In the above code, we added a new function called websocket_task that establishes a WebSocket connection with OpenAI. This function is called in a new thread after we accept the call. Let's break down what we did:

  1. We defined a new constant called OPENAI_REALTIME_WEBSOCKET_URL that contains the URL for the OpenAI Realtime WebSocket endpoint.
  2. We defined a new constant called CREATE_RESPONSE_REQUEST that contains the request body that we will send to OpenAI to create a response.
  3. We created a new asynchronous function called websocket_task that takes in the call_id and sip_host as parameters.
  4. Inside the websocket_task function, we establish a WebSocket connection with OpenAI using the websockets library.
  5. We send a CREATE_RESPONSE_REQUEST to OpenAI to instruct the agent to say our greeting message to the caller.
  6. We enter a loop where we listen for messages from OpenAI.
  7. We use a match statement to handle different types of messages from OpenAI.
    1. In this case, we are only concerned with the response.output_item.done message type, which indicates that the agent has finished processing a response and is ready for us to take action.
    2. If the message contains a function_call item with the name refer, we make a POST /calls/{callId}/refer request to OpenAI to transfer the call to the number specified in the REFER_TO environment variable.
  8. We handle any exceptions that may occur during the WebSocket connection and log them to the console.
  9. Finally, we start the websocket_task function in a new thread after we accept the call.
  10. We also extract the sip_host from the incoming event using the get_sip_host method on the RealtimeCallIncoming model. This is needed for our REFER request.
  11. We pass the sip_host to the websocket_task function so that it can be used in the REFER request.
  12. We return a 200 OK response to OpenAI to let them know that we have successfully handled the event.

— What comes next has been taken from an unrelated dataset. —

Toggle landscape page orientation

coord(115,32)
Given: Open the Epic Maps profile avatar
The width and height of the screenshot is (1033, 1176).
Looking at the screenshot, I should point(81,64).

Connect to your Public Webhook URL

Now that we have our application running locally, we need to expose it to the internet so that OpenAI can send webhook events to it. You can use a tool like ngrok to create a secure tunnel to your local server.

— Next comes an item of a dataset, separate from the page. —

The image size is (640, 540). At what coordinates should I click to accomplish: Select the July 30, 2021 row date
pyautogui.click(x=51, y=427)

In a new terminal window, run the following command:

ngrok http 3000

This will give you a public URL that you can use to configure your OpenAI project.

Configure your OpenAI Project

Now that you have a public URL for your webhook, you need to configure your OpenAI project to use it.

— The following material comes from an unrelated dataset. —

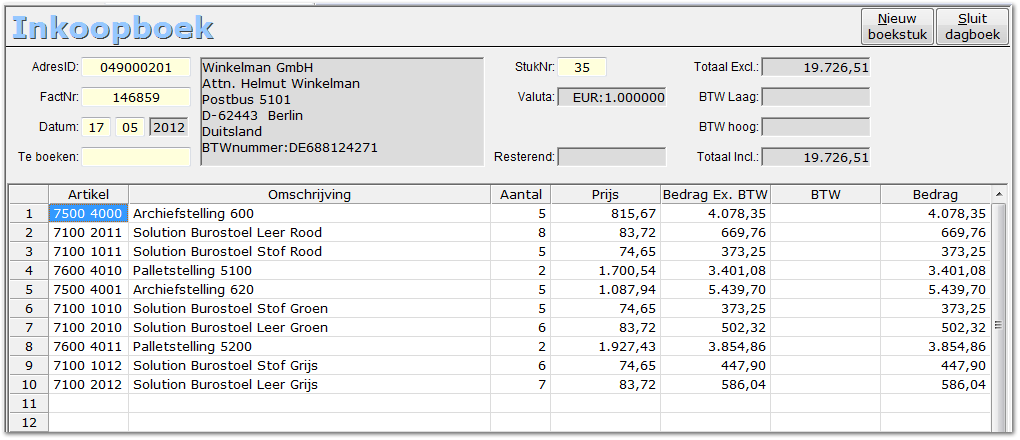
Task: Select the Datum month field
Action: 130,127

  1. Log in to the OpenAI Dashboard.
  2. Navigate to the "Webhooks" section of your project settings.
  3. Add a new webhook with the following details:
    • Name: Realtime Inbound Call - SIP
    • URL: https://{your-ngrok-id}.ngrok-free.app/webhooks/openai/realtime/call/inbound
    • Events: Select realtime.call.incoming

Create Webhook Diagram

Configure your Bandwidth Voice Configuration Package

Finally, you need to configure your Bandwidth Voice Configuration Package to route inbound calls to OpenAI's SIP endpoint.

  1. Log in to the Bandwidth Dashboard.
  2. Under Service Management, select Voice Configuration and create a new Voice Configuration Package or edit an existing one.
  3. Add a new Route and select Route to SIP URI.
  4. In the SIP URI field, enter sip:{my_project_id}@sip.api.openai.com where {my_project_id} is your OpenAI Project ID. ex sip:proj_12345abc@sip.api.openai.com
  5. Save your changes.
  6. Assign the Voice Configuration Package to your Bandwidth phone number.

Configure Modal

Test the Integration

Now that everything is set up, you can test the integration by calling your Bandwidth phone number! You should hear the AI agent greet you and be able to have a conversation with it. When you're ready to speak to a human agent, simply ask to be transferred and the call will be transferred to the number specified in the REFER_TO environment variable.